Statement of Retail Industry Leaders Association
The Retail
Industry Leaders Association (RILA) welcomes
the opportunity to submit comments on what action, if any, the Ways and Means Committee
should take with respect to the modification the Department of Commerce has
proposed to its calculation of weighted average dumping margins in
investigations. RILA is the
trade association of the largest and fastest growing companies in the retail
industry. Its members include retailers, product manufacturers, and service
suppliers, which together account for more than $1.5 trillion in annual sales.

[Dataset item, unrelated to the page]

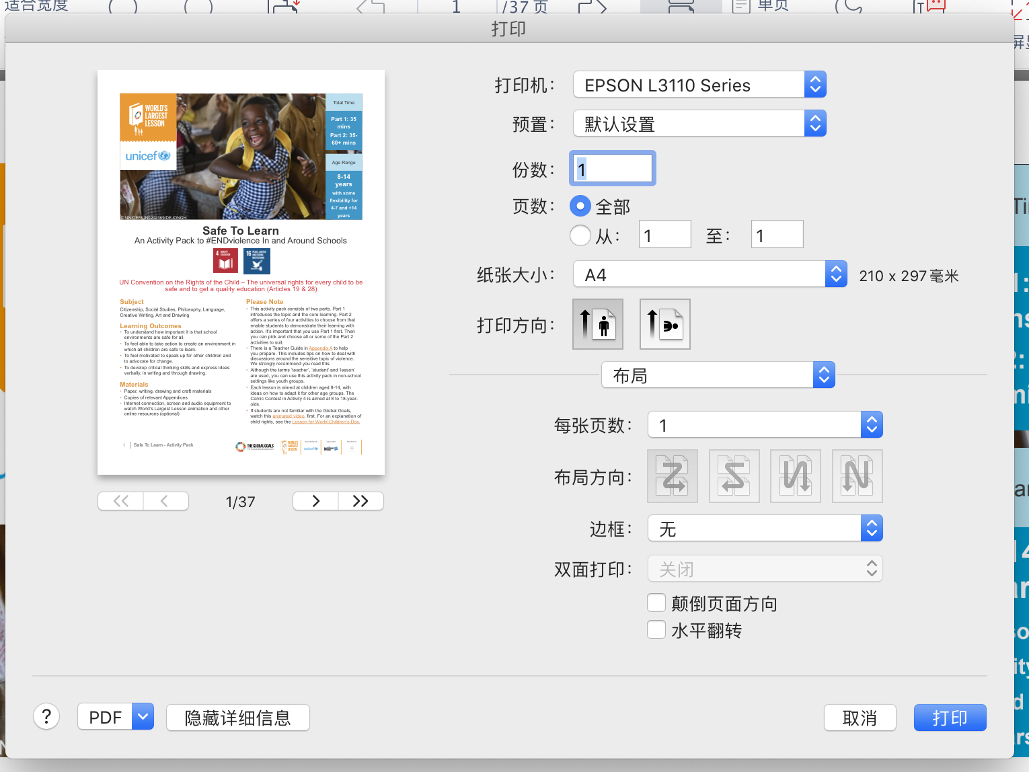
Task: Go to next preview page
Action: click(x=315, y=501)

RILA members operate more than 100,000 stores, manufacturing facilities and
distribution centers, have facilities in all 50 states, and provide millions of
jobs domestically and worldwide. Our
members pay billions of dollars in federal, state and local taxes and collect
and remit billions more in sales taxes. Our members are also leading corporate
citizens with some of the nation’s most far-reaching community outreach and
corporate social responsibility initiatives.

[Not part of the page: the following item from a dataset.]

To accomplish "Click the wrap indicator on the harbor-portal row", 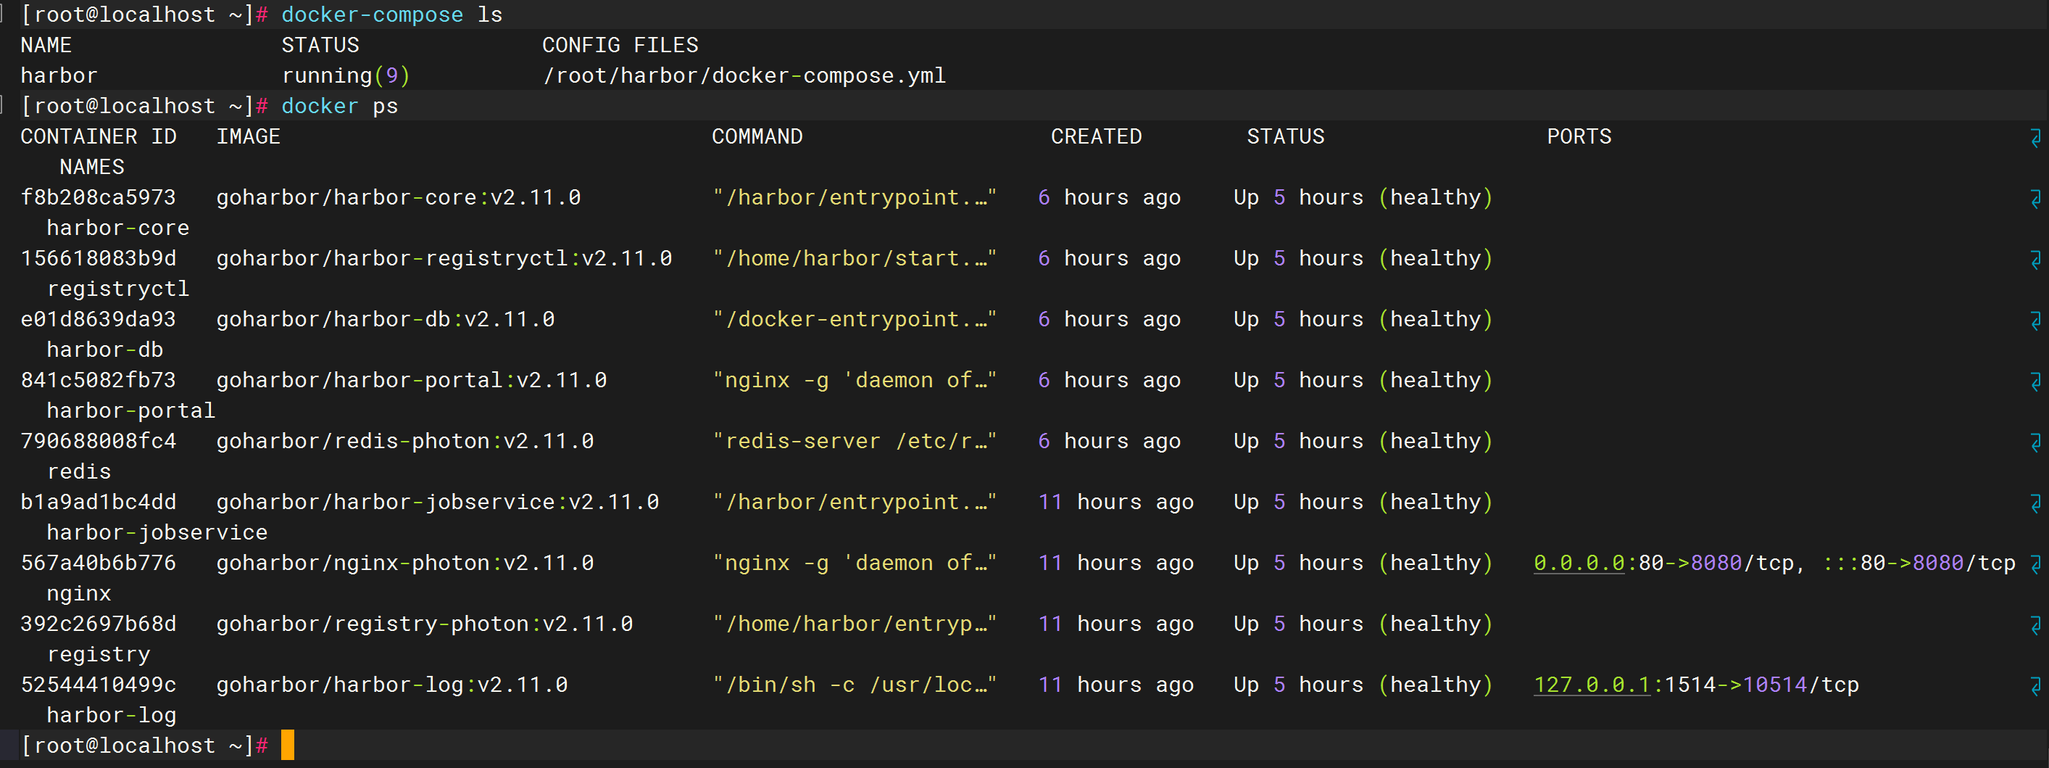I will click(x=2035, y=382).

The retail sector, along with
the suppliers and customers that it serves, is an essential part of the U.S. economy. Retailers meet the needs of U.S. consumers, and in doing so are essential
drivers of the U.S. economy. We also serve the global market for consumer
goods and bring U.S. products to the foreign markets where they operate.

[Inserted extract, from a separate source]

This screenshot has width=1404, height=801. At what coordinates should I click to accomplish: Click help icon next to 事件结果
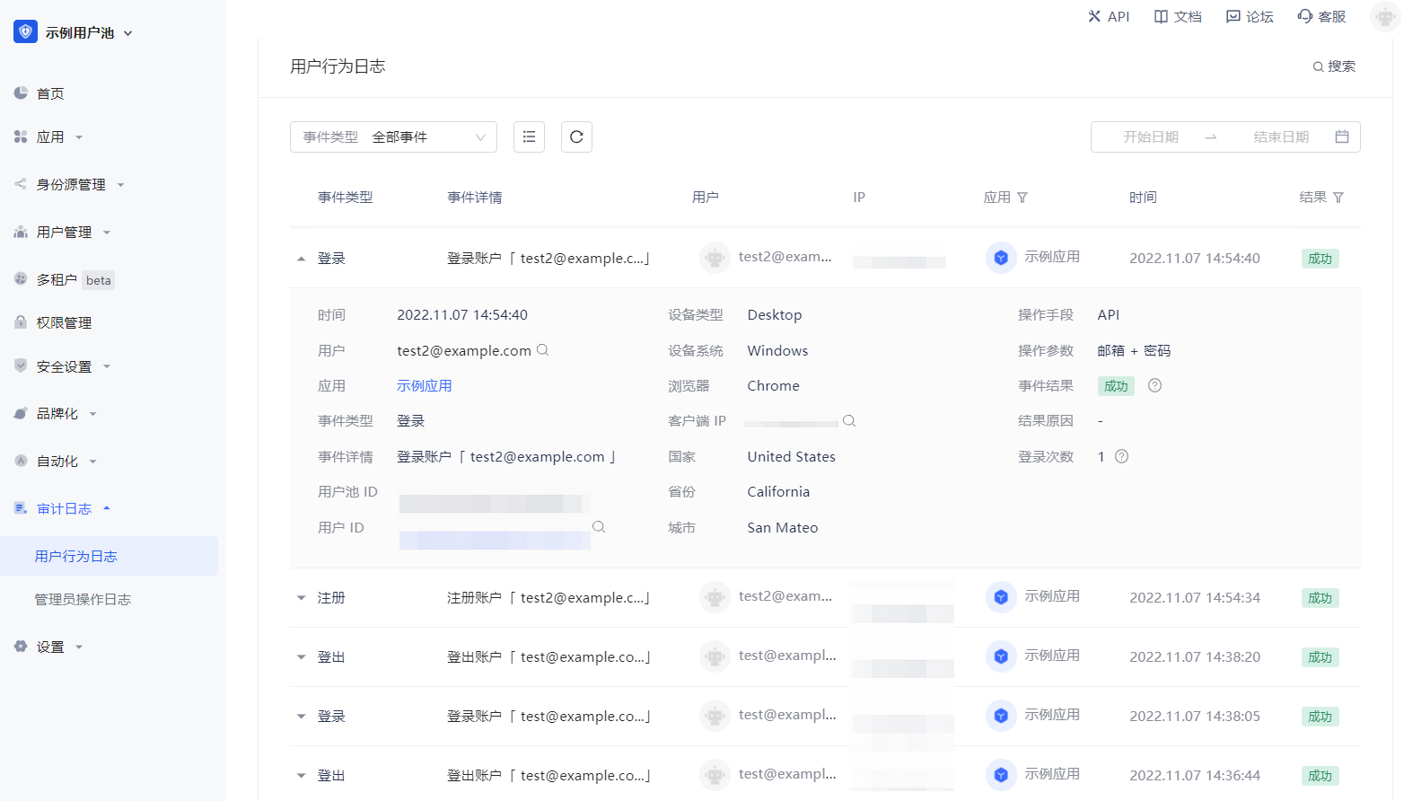1155,385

Retailers provide quality jobs at all employment levels with good benefits. The
industry also creates opportunities for entry-level employment, part-time work,
jobs for non-skilled workers, and management training for front-line workers.
RILA believes
that “zeroing” is a harmful and unfair practice that should be ended in all
antidumping proceedings. Zeroing refers to the practice of considering only
those U.S. sales where normal value (usually the home market sales price) is
greater than the U.S. price and ignoring transactions where the reverse
occurs. Zeroing artificially inflates antidumping margins by adjusting
negative dumping comparisons to zero. As a result, zeroing produces higher
dumping duties than the data support. These artificially increased duties make
goods more expensive than they should be.
RILA urges the
Ways and Means Committee to support the U.S. Commerce Department’s efforts to end
zeroing because it is an unjust policy and would allow the United States to comply with its obligations to the World Trade Organization (WTO). RILA
believes zeroing should be eliminated in all antidumping proceedings, not just
in investigations.
“Zeroing”
Distorts Markets for Imported and Domestic Goods
Because zeroing
can artificially inflate the amount of dumping duties assessed on a product, it
causes the price of imports to increase and reduces the availability of
imported goods in the U.S. market. As a result, prices for all products are
higher, whether imported or domestic, and whether or not subject to antidumping
duties. U.S. consumers and consuming industries pay more for products
than they would without zeroing, whether they purchase imported or domestically
produced products.
If U.S. manufacturers are forced to pay more for production inputs, they are less competitive
in the global market. Many U.S. manufacturers face global competition and
the key to their survival is access to adequate supplies of globally priced raw
materials. Zeroing creates unfair distortion in the market for raw materials in
question, and hurts more U.S. manufacturers than it helps.
The Retail
Industry Needs and Deserves an Accurate Calculation of Dumping Duties
Both producers
and consumers are entitled to an accurate calculation of antidumping
duties. An
accurate dumping calculation requires that all data be analyzed and considered
when calculating whether dumping is occurring. Negative price comparisons should
be counted to arrive at a margin of dumping for all the sales of the subject
product.
RILA recognizes
that U.S. trade remedy laws can play an appropriate role in U.S. trade policy. Nevertheless, it is critical that those laws be administered fairly and
objectively to prevent abuse to eliminate competition for solely protectionist
purposes. The Ways and Means Committee should insist that the calculation of antidumping
duties be based on the entire facts of the case, not only those facts which
support the notion that dumping has occurred. Zeroing is unfair by definition
because it excludes any fairly traded sales. The abolition of zeroing would
improve accuracy and fairness in the administration of the dumping law.
Zeroing Should
Be Eliminated In All Antidumping Proceedings
The Department of Commerce has proposed abolishing
zeroing in relatively narrow circumstances where “average to average”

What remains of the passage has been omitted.